= Supplied data =
Segment Open

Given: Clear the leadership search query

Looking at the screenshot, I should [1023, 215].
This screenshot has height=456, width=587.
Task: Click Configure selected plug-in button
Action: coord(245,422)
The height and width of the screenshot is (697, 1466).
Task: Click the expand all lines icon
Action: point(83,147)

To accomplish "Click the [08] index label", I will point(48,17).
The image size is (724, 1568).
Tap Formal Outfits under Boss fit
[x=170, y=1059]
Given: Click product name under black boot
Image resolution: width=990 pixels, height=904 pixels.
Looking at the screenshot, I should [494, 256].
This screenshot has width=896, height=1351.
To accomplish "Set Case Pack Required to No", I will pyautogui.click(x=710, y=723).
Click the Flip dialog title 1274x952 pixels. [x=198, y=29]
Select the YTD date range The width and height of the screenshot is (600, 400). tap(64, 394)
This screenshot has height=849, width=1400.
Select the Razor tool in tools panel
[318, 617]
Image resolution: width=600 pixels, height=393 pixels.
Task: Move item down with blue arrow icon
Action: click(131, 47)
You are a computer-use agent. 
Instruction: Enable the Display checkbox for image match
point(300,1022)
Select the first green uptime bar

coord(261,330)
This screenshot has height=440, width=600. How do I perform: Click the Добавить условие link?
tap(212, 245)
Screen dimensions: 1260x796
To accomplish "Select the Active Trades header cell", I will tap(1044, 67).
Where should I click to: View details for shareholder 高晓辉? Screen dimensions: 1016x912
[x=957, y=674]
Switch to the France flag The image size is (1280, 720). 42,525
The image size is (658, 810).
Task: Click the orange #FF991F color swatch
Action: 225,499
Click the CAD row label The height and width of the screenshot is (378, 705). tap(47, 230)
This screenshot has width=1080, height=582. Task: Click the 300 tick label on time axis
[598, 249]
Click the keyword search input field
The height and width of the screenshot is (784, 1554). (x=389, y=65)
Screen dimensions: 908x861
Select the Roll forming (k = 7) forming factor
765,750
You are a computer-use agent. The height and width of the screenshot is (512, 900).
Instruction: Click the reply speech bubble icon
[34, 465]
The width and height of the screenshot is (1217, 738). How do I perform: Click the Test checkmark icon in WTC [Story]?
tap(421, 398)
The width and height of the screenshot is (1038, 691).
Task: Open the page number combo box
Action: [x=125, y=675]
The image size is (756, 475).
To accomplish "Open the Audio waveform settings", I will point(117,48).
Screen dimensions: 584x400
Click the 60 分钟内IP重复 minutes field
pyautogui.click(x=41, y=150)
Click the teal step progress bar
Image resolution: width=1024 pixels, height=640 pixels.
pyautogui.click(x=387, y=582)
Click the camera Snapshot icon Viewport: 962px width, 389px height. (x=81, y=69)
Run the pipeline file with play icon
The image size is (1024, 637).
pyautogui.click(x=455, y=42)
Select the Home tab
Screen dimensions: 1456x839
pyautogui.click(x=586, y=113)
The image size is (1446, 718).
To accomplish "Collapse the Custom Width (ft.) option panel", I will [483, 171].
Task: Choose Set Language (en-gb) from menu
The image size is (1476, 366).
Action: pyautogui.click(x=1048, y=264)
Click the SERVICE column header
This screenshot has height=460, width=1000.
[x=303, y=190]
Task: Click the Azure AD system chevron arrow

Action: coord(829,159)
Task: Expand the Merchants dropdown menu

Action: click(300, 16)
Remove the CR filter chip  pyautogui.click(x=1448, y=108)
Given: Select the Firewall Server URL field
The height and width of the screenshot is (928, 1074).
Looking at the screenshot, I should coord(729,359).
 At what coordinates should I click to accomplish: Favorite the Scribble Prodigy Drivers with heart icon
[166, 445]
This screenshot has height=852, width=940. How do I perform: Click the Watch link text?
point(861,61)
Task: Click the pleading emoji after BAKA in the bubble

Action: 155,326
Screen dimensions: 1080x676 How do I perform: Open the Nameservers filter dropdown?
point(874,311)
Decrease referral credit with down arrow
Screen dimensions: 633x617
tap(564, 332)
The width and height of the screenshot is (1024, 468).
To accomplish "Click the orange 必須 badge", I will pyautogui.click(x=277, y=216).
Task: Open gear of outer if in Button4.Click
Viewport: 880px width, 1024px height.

Segment Closed

Look through the entries for lines containing the word "agent" and return each one.

You are a computer-use agent. 
You are a computer-use agent. The height and width of the screenshot is (512, 900).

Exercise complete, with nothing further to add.